Researchers from Bar-Ilan University have developed new methodologies they say produce powerful, environmentally-friendly disinfectants, based on tap water, that can eliminate bacteria and kill viruses, including microbes from the coronavirus family.
The ability to turn ordinary tap water into virus-fighting materials was developed and patented by Dr. Eran Avraham, Dr. Izaak Cohen, and Prof. Doron Aurbach , the leader of the electrochemistry group, in the Department of Chemistry and Institute of Nanotechnology and Advanced Materials at Bar-Ilan University. The materials were recently tested by Dr. Inna Kalt and Dr.Tatiana Borodiansky Shteinberg in the lab of Prof. Ronit Sarid, of the Mina and Everard Goodman Faculty of Life Sciences at the University, and proven effective in neutralizing corona-type viruses.

DATA UNDER STUDY »
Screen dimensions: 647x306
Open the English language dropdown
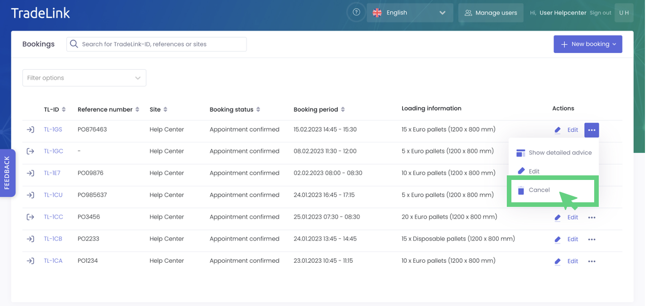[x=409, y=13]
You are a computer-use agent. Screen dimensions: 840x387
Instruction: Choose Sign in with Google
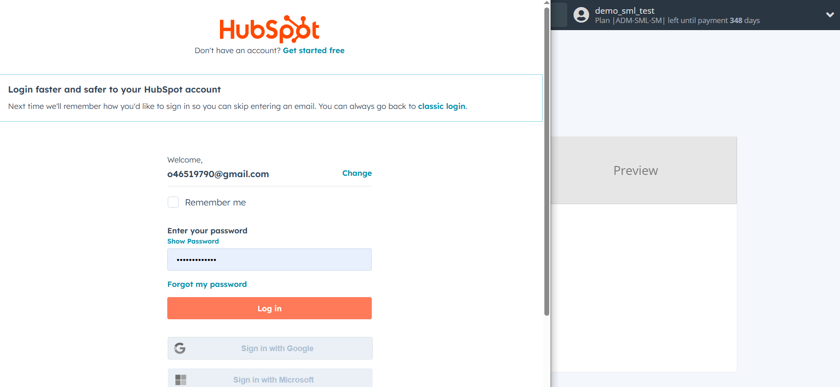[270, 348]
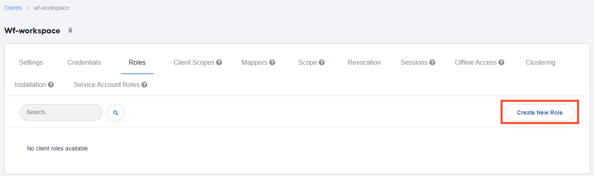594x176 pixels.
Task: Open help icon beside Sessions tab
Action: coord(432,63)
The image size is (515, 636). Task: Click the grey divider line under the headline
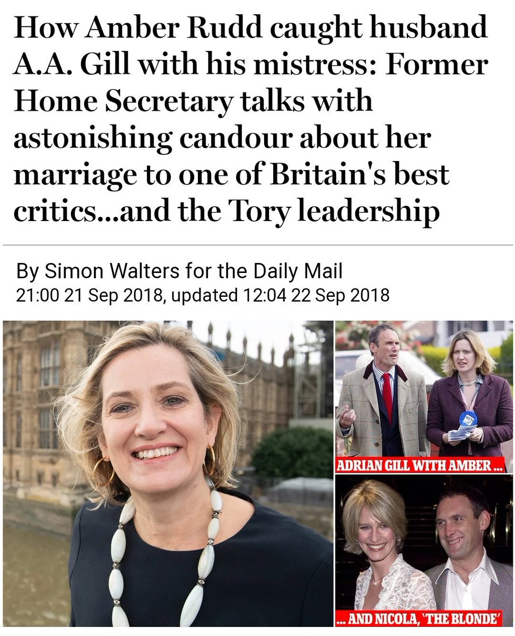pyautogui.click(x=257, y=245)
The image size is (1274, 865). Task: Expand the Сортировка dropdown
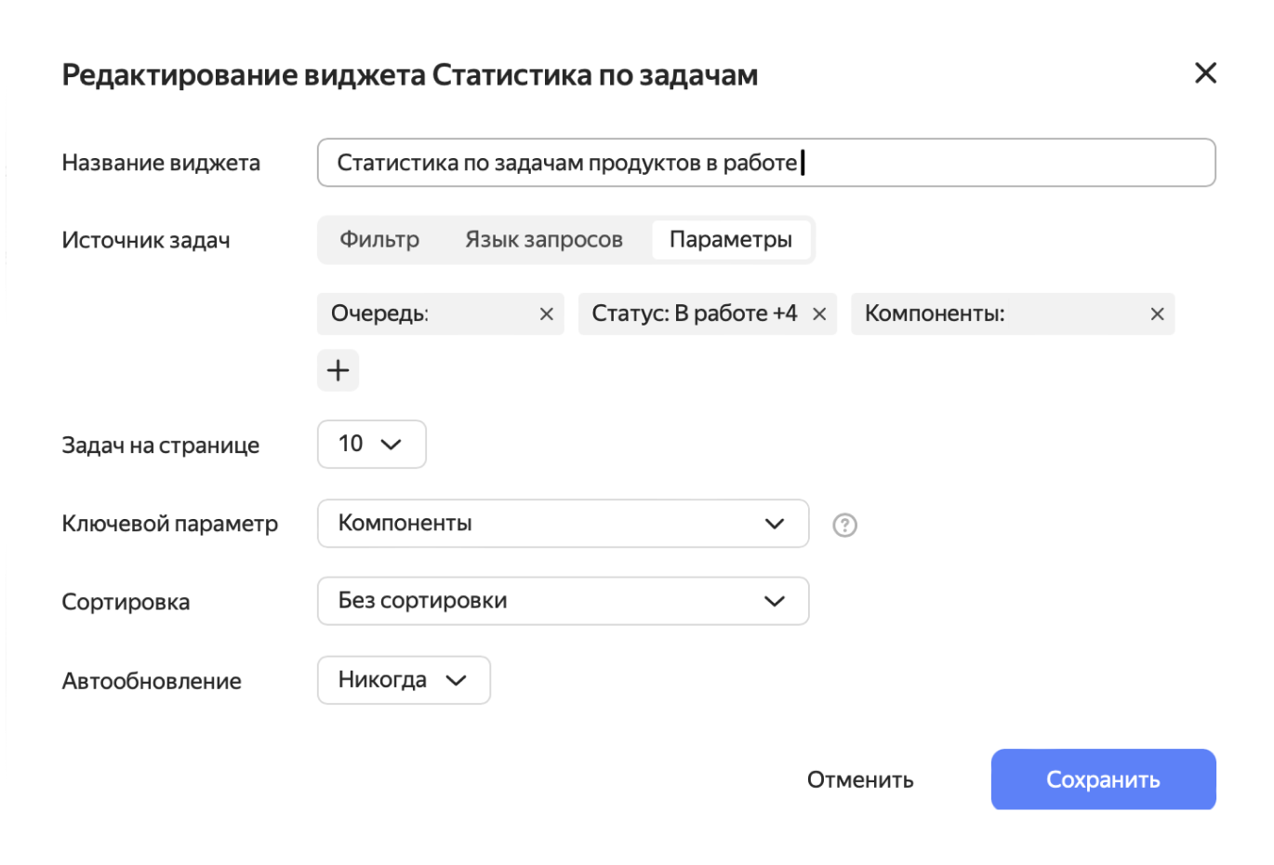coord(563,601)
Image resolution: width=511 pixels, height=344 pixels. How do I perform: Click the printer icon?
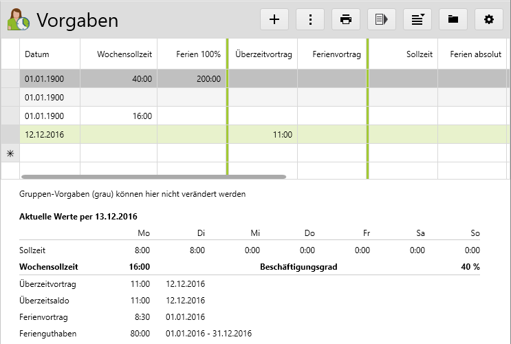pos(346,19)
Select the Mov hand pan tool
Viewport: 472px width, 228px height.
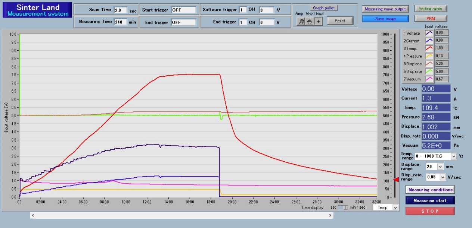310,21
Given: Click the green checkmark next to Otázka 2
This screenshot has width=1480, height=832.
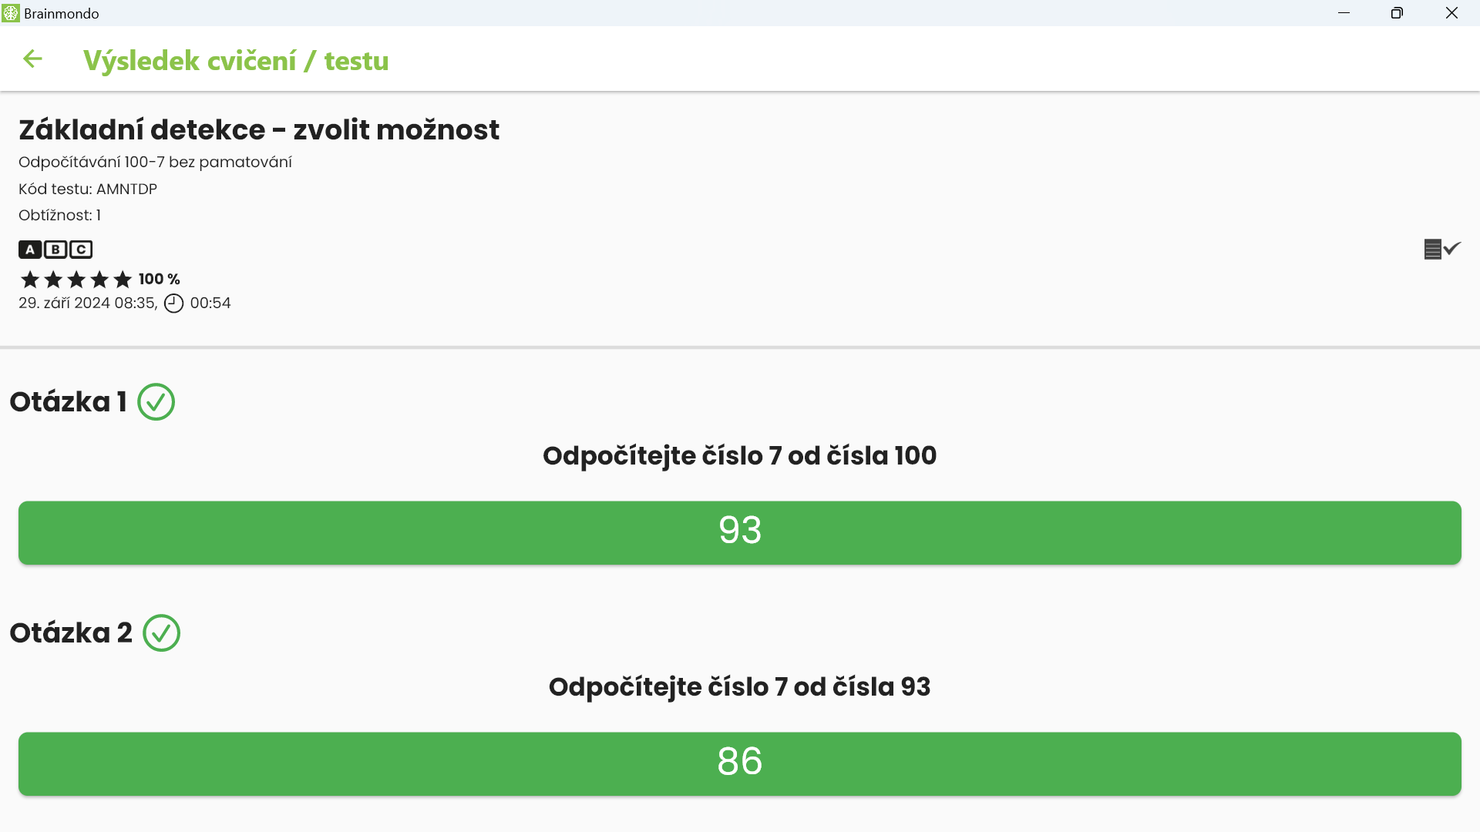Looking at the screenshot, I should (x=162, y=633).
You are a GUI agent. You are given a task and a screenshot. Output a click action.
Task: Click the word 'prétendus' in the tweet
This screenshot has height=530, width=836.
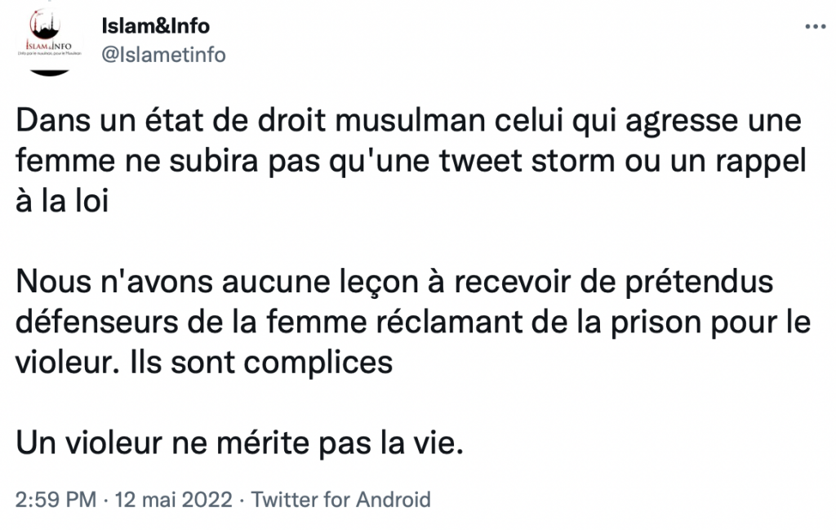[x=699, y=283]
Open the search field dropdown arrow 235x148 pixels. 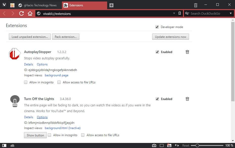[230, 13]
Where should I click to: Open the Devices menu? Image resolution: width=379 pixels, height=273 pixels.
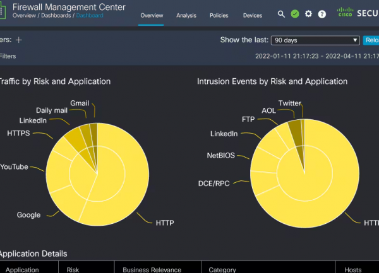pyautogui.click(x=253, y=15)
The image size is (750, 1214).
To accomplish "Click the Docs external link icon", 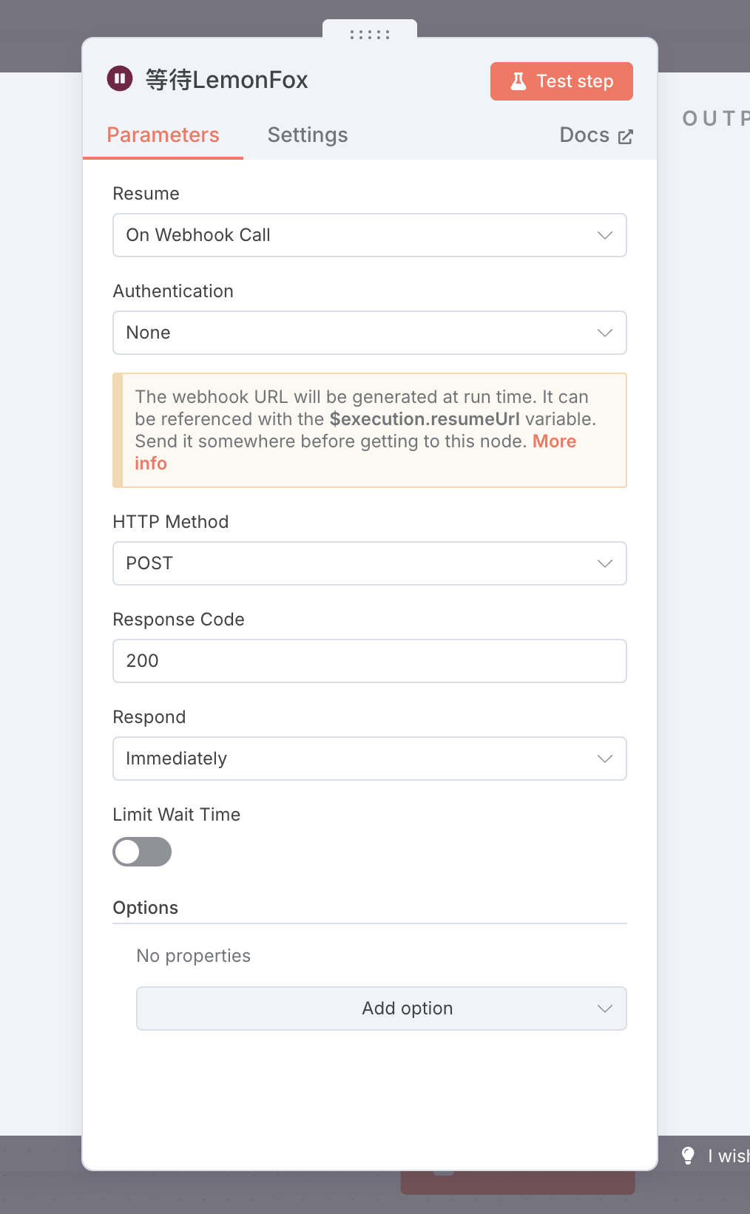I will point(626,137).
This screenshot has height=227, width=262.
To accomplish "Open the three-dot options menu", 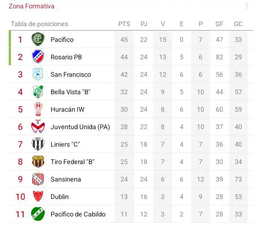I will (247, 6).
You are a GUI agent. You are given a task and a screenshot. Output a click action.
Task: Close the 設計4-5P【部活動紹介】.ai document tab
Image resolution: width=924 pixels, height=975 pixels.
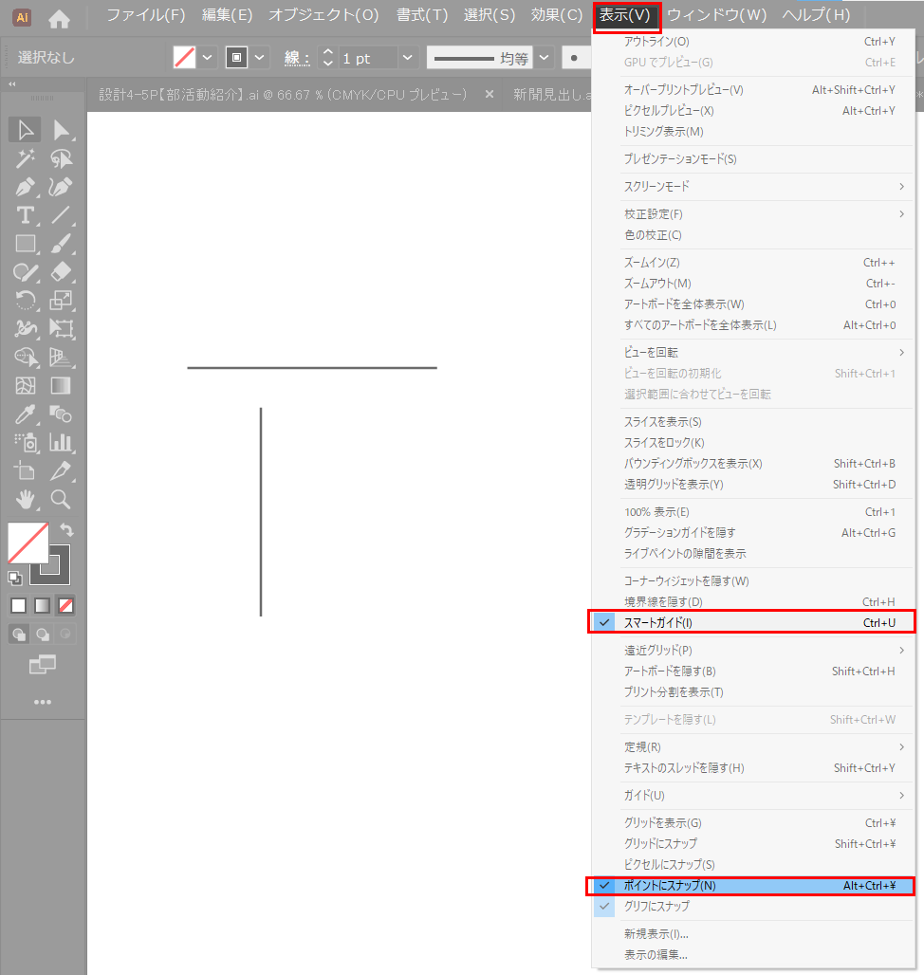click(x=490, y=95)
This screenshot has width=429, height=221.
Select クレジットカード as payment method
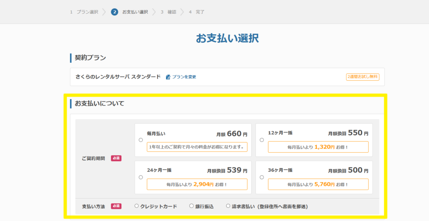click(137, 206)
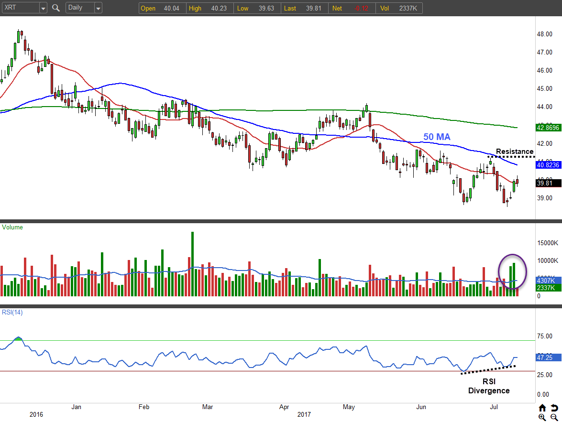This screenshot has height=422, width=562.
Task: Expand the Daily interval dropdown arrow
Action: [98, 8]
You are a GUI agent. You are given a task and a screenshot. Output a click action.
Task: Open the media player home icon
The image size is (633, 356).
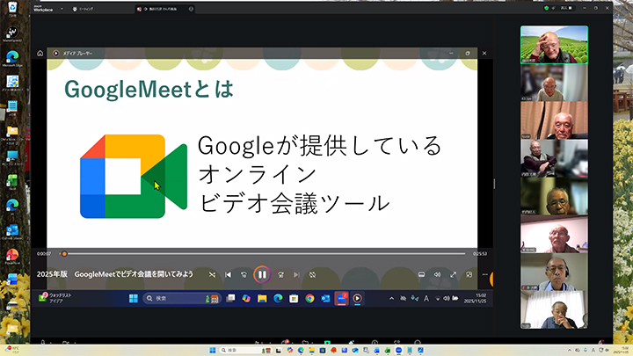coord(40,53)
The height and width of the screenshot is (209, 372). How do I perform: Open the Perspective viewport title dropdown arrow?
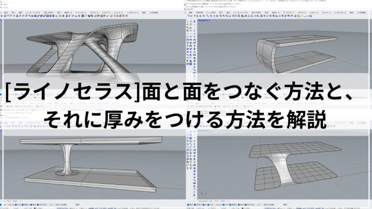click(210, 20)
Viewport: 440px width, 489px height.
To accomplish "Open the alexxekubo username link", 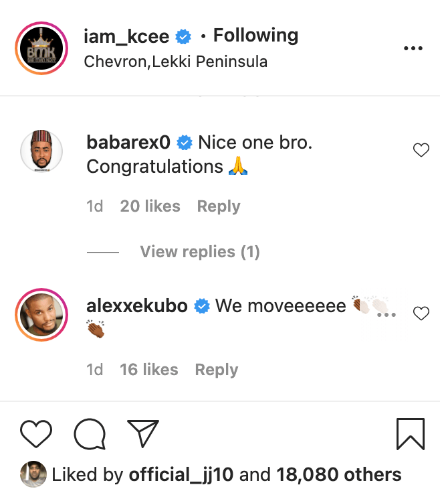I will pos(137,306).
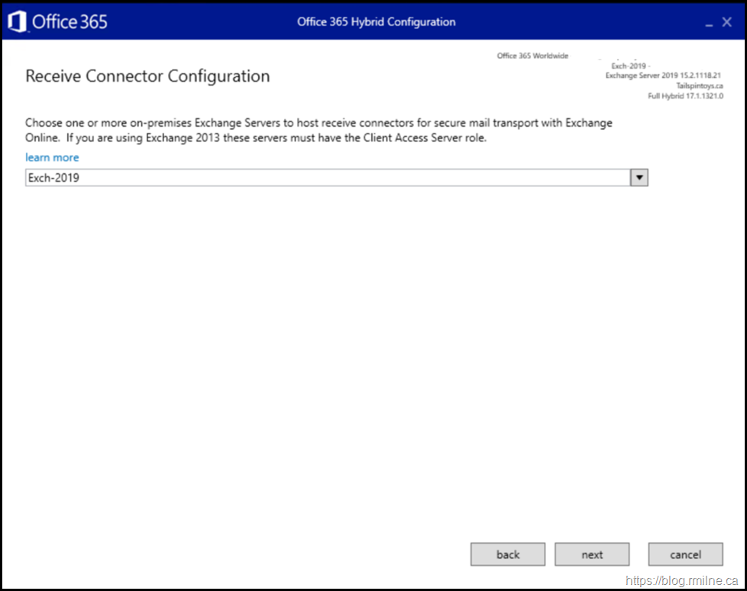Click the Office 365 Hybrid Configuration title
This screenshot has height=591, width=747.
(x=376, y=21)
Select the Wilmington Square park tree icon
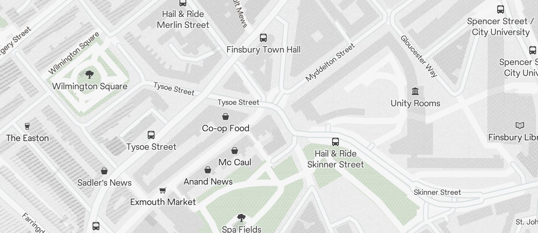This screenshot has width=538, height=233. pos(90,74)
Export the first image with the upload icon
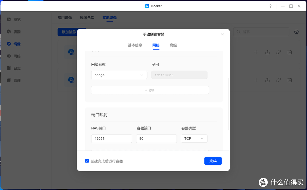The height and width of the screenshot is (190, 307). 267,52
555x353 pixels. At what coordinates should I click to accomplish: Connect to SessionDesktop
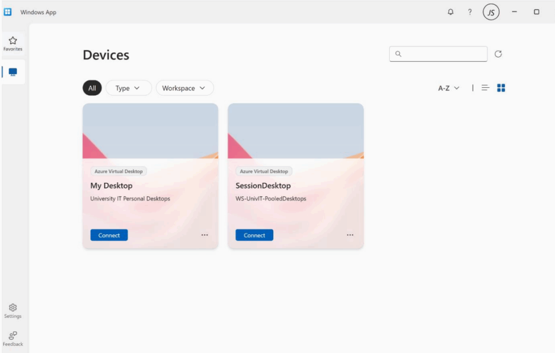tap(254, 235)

ASSIGNMENT »
Summarize the passage about tap-water disinfectants in two sentences. Base your work on the text alone.

WRITTEN REPLY »
Researchers at Bar-Ilan University developed and patented methods that turn ordinary tap water into environmentally friendly disinfectants that can eliminate bacteria and kill viruses. The materials were tested in Prof. Ronit Sarid's lab at the university and proven effective in neutralizing corona-type viruses.